AB 62710
Rime Jean-François · Nationalrat · Freiburg · Fraktion der Schweizerischen Volkspartei · 2006-03-07
Wortprotokoll
La commission a traité l'imposition des participations de collaborateur, actions et options, dans ses séances du 21 juin et du 22 août 2005. Nous sommes le deuxième conseil à traiter cet objet.
La nouvelle loi fédérale doit régler la question de l'imposition des actions et des options dans la loi fédérale sur l'impôt fédéral direct et dans la loi fédérale sur l'harmonisation des impôts directs des cantons et des communes.

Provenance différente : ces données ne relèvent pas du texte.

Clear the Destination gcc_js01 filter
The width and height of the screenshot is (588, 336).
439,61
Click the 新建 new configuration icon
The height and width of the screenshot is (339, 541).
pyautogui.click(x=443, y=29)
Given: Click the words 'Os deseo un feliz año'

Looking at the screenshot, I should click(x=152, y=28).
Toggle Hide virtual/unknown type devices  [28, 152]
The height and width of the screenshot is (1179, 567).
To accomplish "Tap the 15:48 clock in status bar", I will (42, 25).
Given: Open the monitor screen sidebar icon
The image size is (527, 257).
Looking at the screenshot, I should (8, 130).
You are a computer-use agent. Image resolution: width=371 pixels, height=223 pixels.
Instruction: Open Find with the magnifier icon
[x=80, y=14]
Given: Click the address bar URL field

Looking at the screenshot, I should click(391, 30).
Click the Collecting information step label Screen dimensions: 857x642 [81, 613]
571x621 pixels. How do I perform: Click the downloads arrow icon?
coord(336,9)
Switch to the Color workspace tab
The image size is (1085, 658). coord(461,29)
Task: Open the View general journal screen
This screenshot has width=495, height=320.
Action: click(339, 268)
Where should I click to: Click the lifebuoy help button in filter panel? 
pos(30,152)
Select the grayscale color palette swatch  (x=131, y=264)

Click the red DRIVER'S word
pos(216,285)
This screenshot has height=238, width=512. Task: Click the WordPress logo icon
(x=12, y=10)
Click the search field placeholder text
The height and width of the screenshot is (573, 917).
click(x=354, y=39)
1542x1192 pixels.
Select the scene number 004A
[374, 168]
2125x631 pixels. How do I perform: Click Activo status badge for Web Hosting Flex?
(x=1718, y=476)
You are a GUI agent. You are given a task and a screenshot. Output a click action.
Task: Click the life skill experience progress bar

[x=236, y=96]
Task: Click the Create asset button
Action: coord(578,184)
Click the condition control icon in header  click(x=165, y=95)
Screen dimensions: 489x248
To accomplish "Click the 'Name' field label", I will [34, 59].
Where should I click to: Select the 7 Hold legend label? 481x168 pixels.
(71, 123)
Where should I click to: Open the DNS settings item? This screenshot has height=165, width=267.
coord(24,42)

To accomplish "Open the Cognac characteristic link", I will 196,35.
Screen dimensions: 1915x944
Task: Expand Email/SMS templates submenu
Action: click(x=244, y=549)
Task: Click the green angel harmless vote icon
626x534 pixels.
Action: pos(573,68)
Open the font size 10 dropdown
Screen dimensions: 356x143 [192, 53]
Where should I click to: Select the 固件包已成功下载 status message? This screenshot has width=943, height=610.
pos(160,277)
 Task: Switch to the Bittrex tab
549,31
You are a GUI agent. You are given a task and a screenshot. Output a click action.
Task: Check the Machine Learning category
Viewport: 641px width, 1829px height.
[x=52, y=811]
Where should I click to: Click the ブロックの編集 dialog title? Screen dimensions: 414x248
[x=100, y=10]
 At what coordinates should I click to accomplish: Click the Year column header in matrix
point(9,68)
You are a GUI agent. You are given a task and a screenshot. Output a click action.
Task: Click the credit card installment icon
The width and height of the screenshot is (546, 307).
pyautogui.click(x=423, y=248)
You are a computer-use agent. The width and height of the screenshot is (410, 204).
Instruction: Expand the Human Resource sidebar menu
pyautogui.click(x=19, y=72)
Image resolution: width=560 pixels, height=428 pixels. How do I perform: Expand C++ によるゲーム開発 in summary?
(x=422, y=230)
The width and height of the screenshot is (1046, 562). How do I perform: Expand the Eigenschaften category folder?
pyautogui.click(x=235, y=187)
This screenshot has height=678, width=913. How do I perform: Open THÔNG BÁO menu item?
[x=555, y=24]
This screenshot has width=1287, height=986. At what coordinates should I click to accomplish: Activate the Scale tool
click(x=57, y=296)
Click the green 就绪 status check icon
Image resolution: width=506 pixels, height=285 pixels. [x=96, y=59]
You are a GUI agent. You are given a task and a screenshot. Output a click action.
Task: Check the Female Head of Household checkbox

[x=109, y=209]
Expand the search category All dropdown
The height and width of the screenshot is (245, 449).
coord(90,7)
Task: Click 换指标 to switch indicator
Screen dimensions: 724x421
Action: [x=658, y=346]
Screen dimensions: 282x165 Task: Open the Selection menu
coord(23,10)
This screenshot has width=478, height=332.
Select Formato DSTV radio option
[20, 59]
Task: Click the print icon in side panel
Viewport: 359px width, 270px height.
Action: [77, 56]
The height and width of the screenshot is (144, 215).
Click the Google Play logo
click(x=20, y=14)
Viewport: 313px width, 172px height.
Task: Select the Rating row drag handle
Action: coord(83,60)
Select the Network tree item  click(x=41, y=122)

Le Conseil fédéral prévoit de reprendre dans la nouvelle loi la pratique actuelle en ce qui concerne l'imposition des actions détenues par les collaborateurs. En ce qui concerne les options, il propose un changement de système. Pour toutes les options bloquées ou non cotées en Bourse, l'imposition devrait intervenir au moment de l'exercice de ces options alors qu'elles sont aujourd'hui imposées lors de leur attribution, pour autant que la valeur ait pu être estimée. Pour le cas de figure où plusieurs pays sont concernés, la nouvelle réglementation prévoit de reprendre et d'appliquer les solutions qui sont adoptées actuellement par les pays de l'OCDE et de l'Union européenne, dans le cadre des conventions bilatérales de double imposition: lorsque plusieurs [PAGE 31] pays sont concernés, c'est l'Etat dans lequel l'option a constitué un élément de salaire qui a le droit de l'imposer.
Si la commission a, en gros, repris les solutions du Conseil des Etats, elle a apporté deux modifications. D'une part, elle souhaite qu'il soit précisé clairement à l'article 17b alinéa 3 que la vente de véritables options de collaborateur est traitée de la même façon que l'exercice du droit d'option. D'autre part, la majorité de la commission a suivi le Conseil fédéral concernant la question des options gagnées en Suisse. Elle a fixé à 11,5 pour cent le taux d'imposition, alors que le Conseil des Etats l'avait fixé à 10 pour cent. La minorité Kaufmann propose de reprendre ce taux de 10 pour cent et la proposition Schwander - que nous n'avons pas traitée en commission - préconise d'imposer ces options à 5 pour cent. Nous reviendrons sur ces sujets dans la discussion par article.
Une demande de renvoi au Conseil fédéral, que défend la minorité Fehr Hans-Jürg, a été rejetée en commission, par 16 voix contre 9. Monsieur Fehr Hans-Jürg aura l'occasion de défendre sa proposition de minorité. Il la motive par le principe de l'équité fiscale. La majorité de la commission estime que le projet est équilibré par rapport à la situation actuelle et qu'il contribue au maintien de l'attrait de la place économique suisse. Il contribue aussi à une certaine équité fiscale, puisqu'il est quand même difficile d'imposer les options, alors qu'on n'en connaît pas exactement la valeur.
La minorité de la commission a toujours prétendu que cette nouvelle loi favorisait les très gros revenus - que je considère comme vous parfois exagérés -, mais c'est faux. Je crois que ces options concernent très souvent des start-up, des petites entreprises, pour lesquelles cette partie du revenu est importante au départ, pour la motivation des collaborateurs et notamment pour l'engagement de collaborateurs de qualité. D'ailleurs, dans le cadre de la consultation, toutes les organisations ont soutenu le principe de cette modification, à quelques détails près. On pense également que cette nouvelle imposition devrait rapporter davantage d'impôts à l'Etat à long terme, puisque normalement la valeur des actions augmente lorsque les options sont exercées, par rapport au moment de leur attribution.
La commission est entrée en matière, par 16 voix et 9 abstentions. Elle vous demande donc d'entrer en matière à votre tour et de soutenir le projet.